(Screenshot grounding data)
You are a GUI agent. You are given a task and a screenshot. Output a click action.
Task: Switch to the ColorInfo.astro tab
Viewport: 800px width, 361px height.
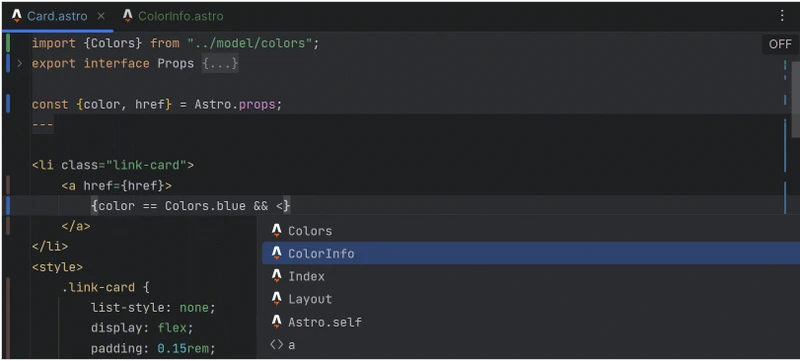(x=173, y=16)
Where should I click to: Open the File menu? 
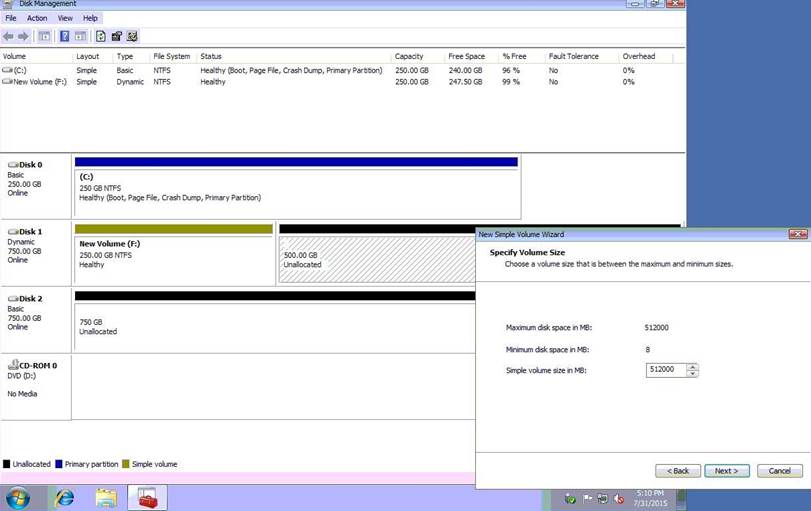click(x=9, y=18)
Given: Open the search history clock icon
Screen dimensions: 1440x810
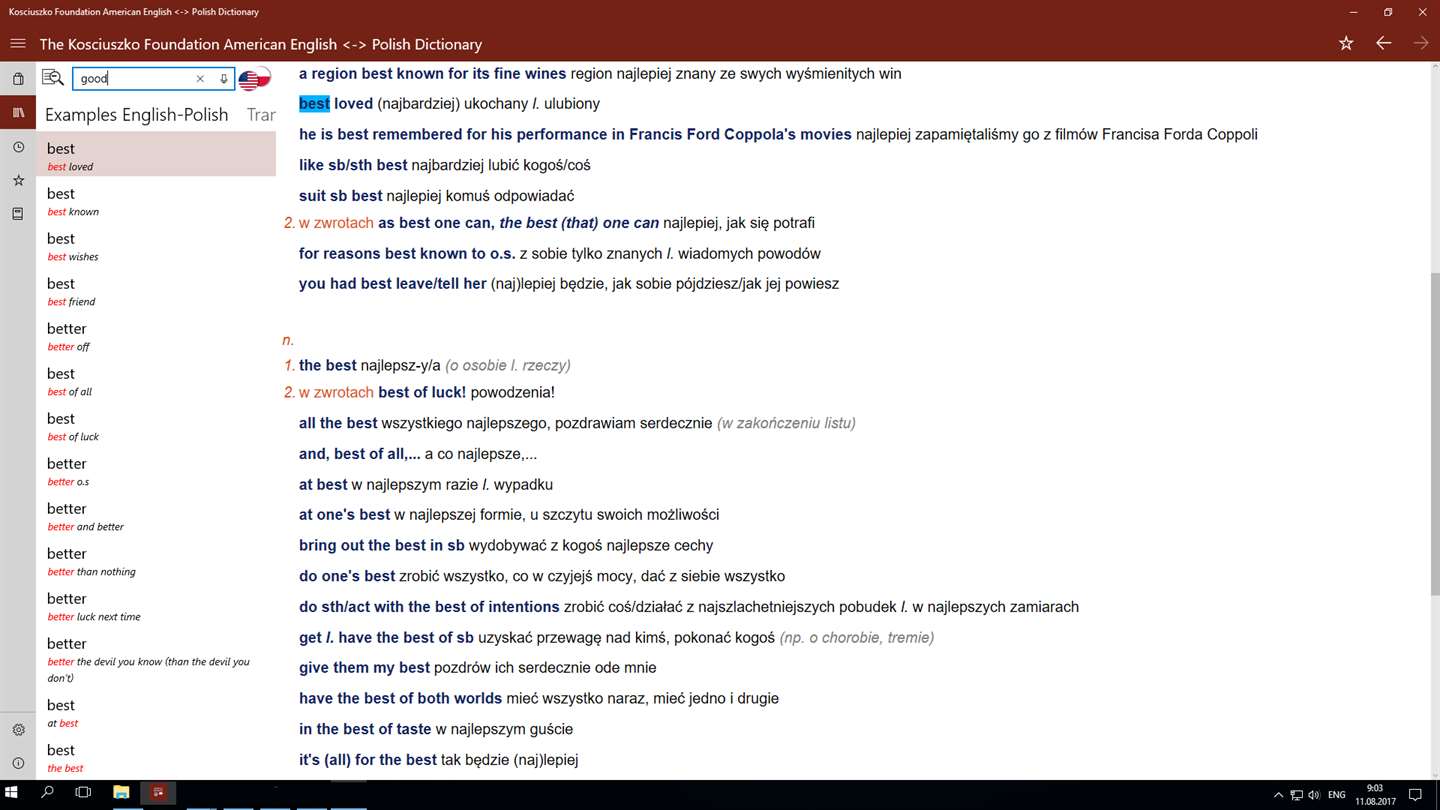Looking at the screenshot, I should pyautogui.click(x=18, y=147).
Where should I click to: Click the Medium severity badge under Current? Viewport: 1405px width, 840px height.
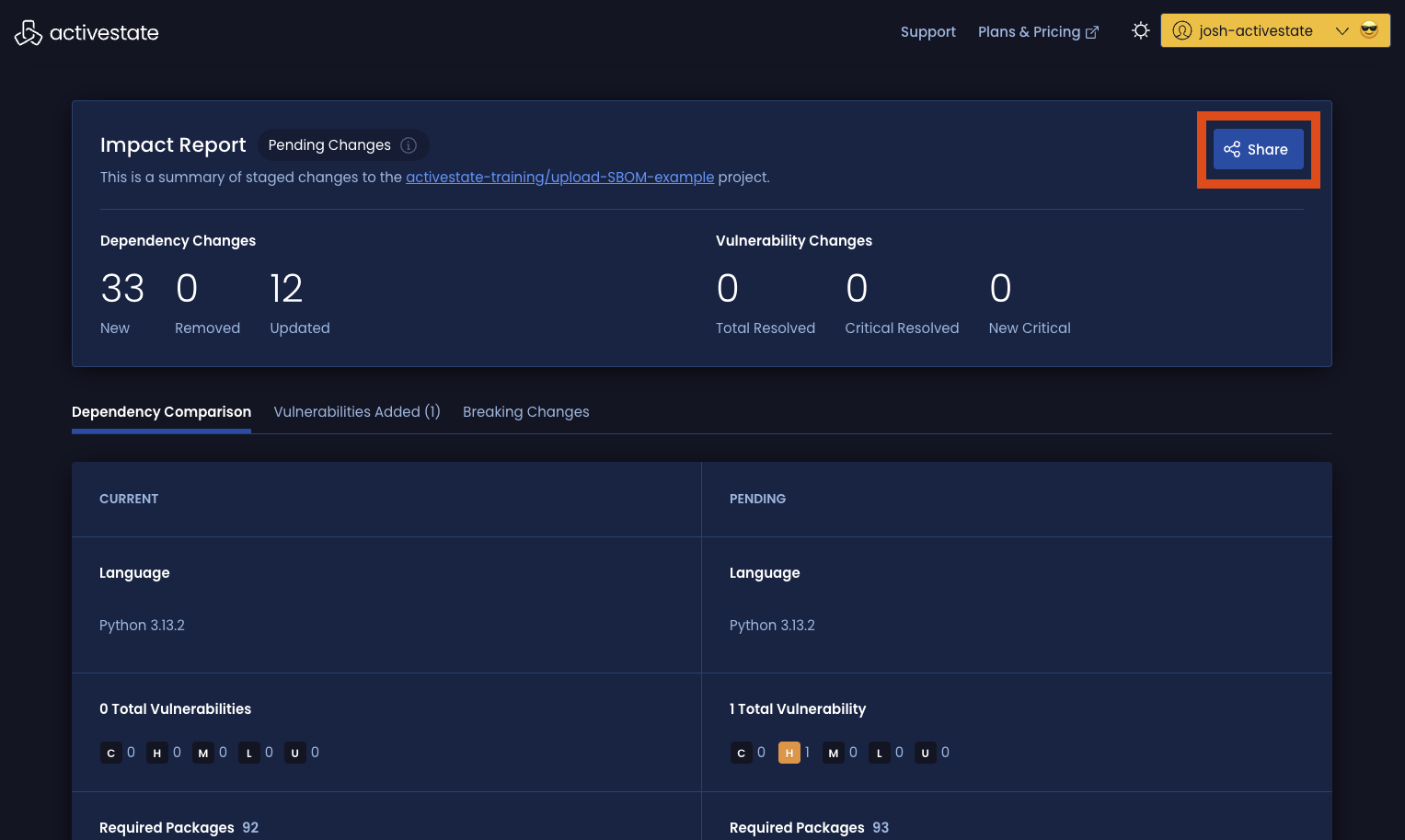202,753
* * *
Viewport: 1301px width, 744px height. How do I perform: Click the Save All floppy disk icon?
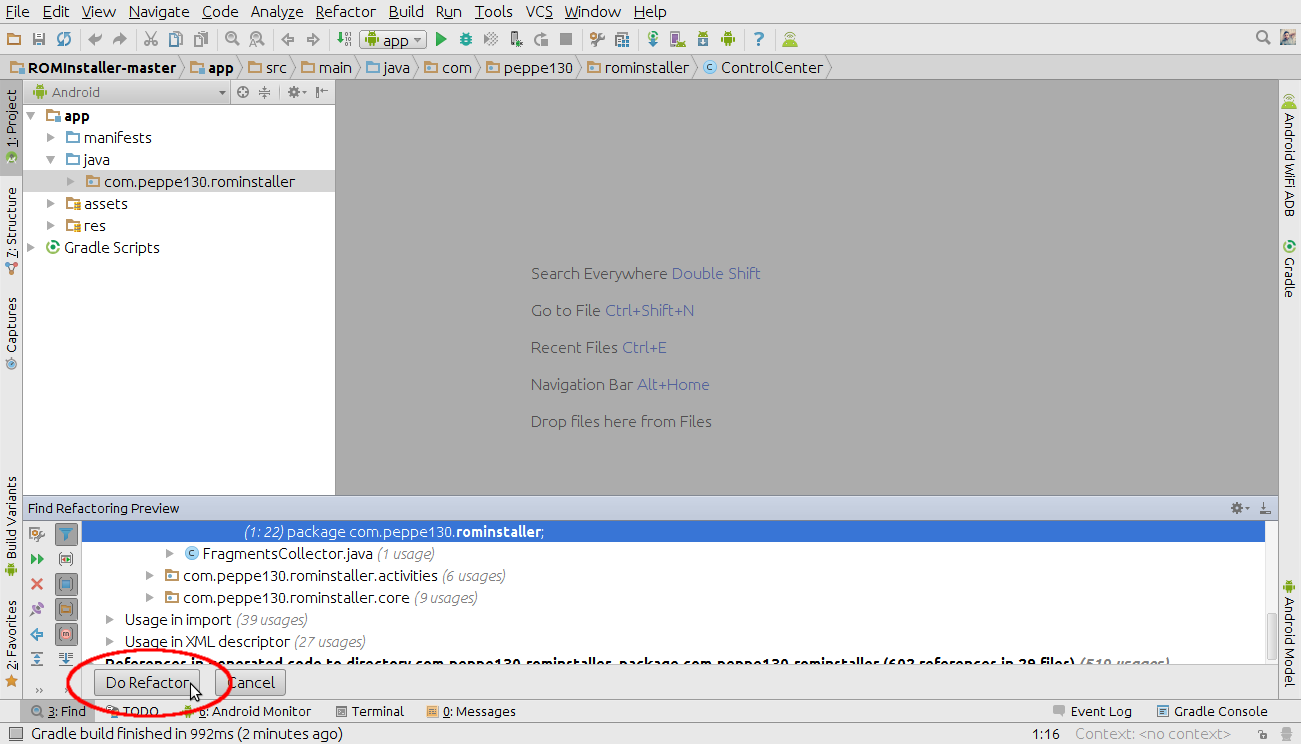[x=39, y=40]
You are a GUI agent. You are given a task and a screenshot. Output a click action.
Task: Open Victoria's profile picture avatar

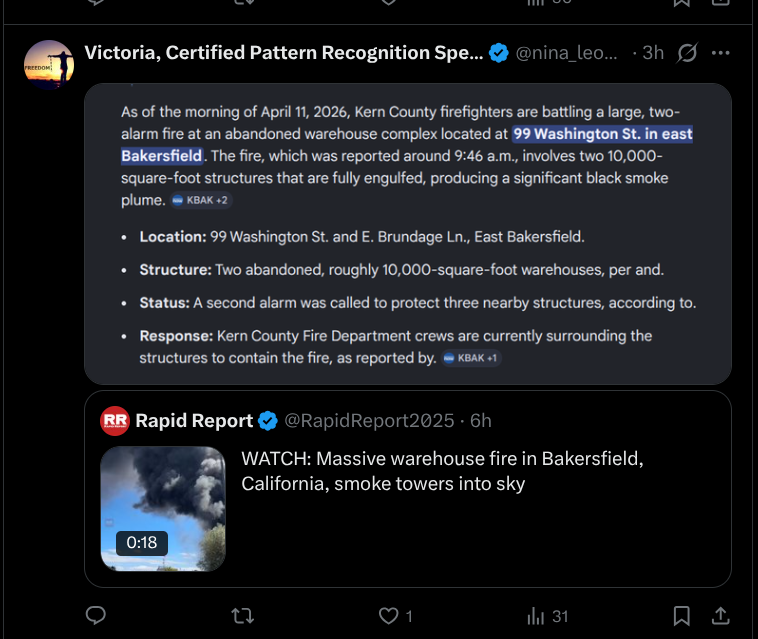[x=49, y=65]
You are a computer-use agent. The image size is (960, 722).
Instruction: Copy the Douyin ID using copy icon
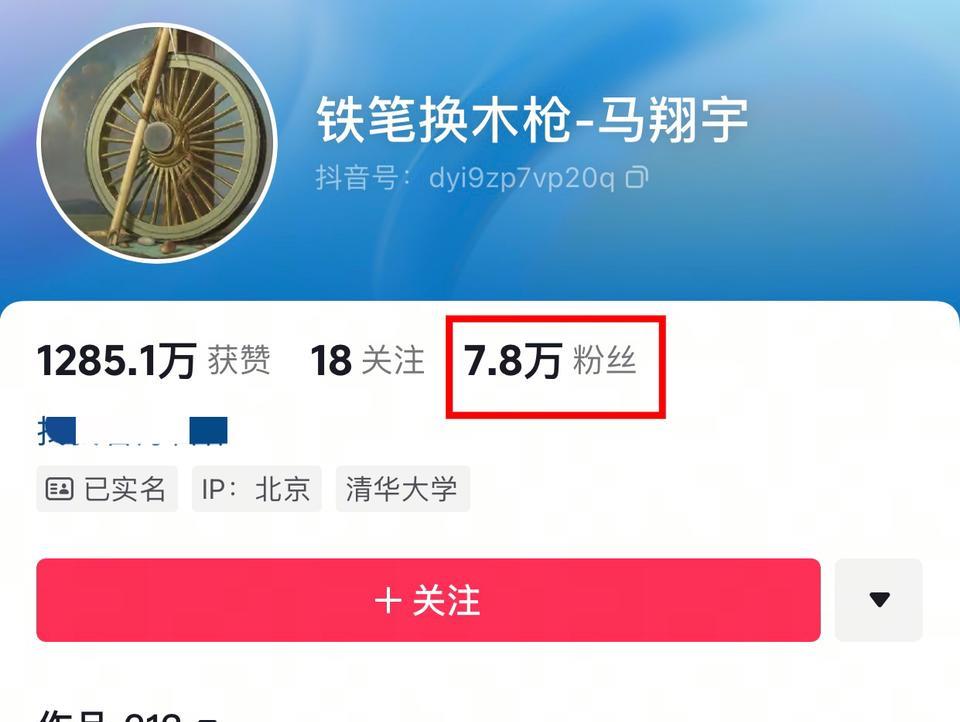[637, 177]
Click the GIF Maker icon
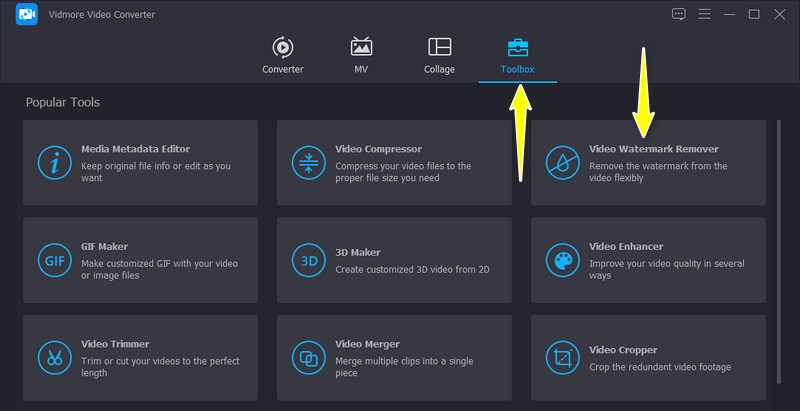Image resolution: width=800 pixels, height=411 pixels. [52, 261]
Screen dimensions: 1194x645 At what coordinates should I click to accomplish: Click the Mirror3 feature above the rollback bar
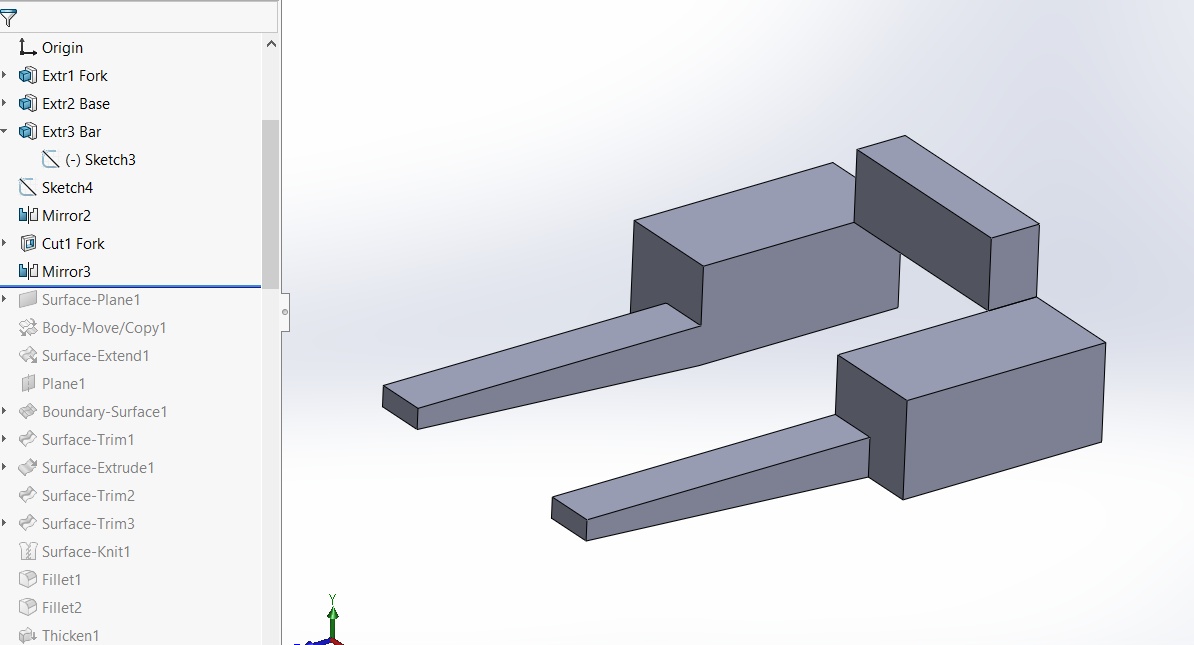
==
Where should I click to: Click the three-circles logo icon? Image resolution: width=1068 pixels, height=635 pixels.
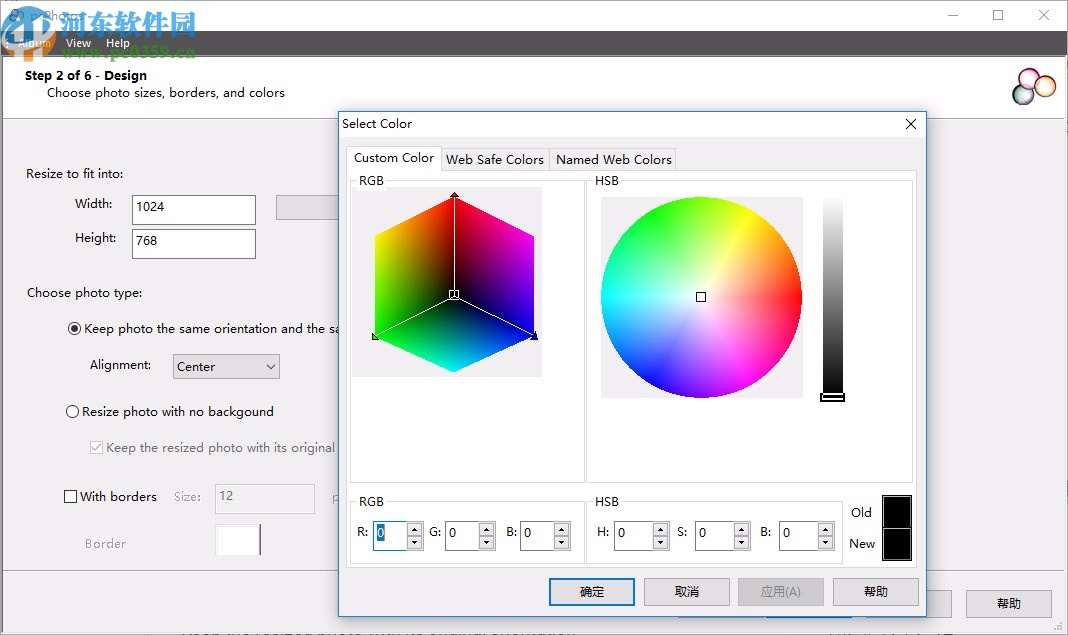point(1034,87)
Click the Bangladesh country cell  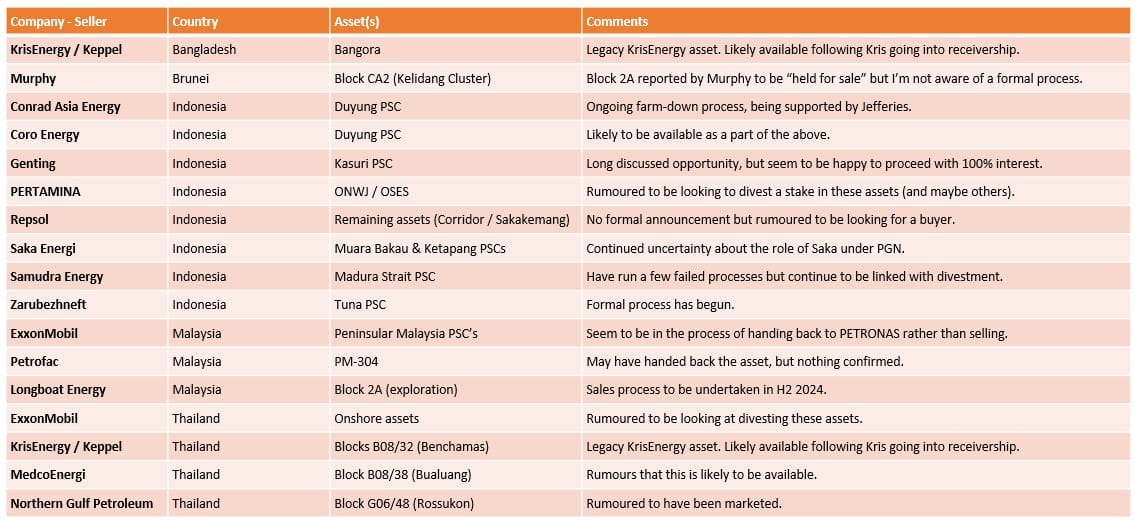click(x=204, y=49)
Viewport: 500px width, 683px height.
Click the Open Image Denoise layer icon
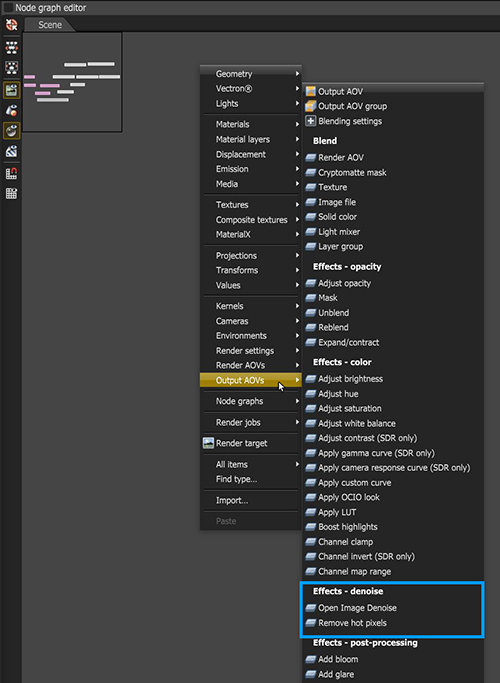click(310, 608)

PROBLEM
Above, find the line holding "You are a computer-use" and the line holding "Screen dimensions: 1194x645". Print exactly those two lines and every line between them, but no pictures.

WRITTEN ANSWER
You are a computer-use agent. The image size is (960, 722).
Instruction: Copy the Douyin ID using copy icon
[637, 177]
Click the GIF Maker icon
Image resolution: width=800 pixels, height=411 pixels. [52, 261]
Screen dimensions: 1194x645 At what coordinates should I click to accomplish: Click the Mirror3 feature above the rollback bar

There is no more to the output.